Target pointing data
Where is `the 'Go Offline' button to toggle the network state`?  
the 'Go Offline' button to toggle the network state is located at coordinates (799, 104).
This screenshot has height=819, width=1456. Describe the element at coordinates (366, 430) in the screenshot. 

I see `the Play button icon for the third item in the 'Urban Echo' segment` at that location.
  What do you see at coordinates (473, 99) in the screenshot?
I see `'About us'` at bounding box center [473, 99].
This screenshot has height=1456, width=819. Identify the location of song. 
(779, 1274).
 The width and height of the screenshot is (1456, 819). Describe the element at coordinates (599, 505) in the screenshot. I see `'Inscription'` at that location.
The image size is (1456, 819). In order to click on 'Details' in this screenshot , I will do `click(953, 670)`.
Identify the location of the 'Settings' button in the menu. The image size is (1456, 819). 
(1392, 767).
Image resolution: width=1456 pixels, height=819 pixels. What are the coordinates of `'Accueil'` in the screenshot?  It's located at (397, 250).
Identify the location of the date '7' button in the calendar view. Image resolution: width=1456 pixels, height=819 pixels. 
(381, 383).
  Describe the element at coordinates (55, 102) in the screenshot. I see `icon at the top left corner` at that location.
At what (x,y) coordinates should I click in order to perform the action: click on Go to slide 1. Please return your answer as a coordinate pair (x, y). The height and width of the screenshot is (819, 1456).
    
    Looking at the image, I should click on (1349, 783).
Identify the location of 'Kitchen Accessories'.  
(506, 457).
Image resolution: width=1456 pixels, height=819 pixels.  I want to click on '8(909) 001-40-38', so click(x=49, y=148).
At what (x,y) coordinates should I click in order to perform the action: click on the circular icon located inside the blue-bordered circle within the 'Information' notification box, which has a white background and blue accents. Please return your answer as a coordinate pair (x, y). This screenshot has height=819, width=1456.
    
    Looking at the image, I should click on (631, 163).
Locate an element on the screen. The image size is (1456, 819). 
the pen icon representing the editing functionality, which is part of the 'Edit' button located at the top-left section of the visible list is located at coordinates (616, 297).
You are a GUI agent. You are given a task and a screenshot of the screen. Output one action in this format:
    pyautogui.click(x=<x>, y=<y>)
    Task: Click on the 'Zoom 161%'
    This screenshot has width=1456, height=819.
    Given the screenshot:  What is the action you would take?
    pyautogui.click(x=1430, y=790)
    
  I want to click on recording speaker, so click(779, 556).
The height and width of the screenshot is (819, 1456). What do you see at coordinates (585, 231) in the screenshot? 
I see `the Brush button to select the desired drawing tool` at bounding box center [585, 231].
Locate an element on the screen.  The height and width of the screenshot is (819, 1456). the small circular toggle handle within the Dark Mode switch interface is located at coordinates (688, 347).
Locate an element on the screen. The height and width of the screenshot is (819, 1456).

Instructions to follow:
Copy word for word the lines above, from the line with "Identify the location of the 'Settings'" up to and including the line with "Image resolution: width=1456 pixels, height=819 pixels. What".

Exercise output:
Identify the location of the 'Settings' button in the menu. The image size is (1456, 819). 
(1392, 767).
Image resolution: width=1456 pixels, height=819 pixels. What are the coordinates of `'Accueil'` in the screenshot?  It's located at (397, 250).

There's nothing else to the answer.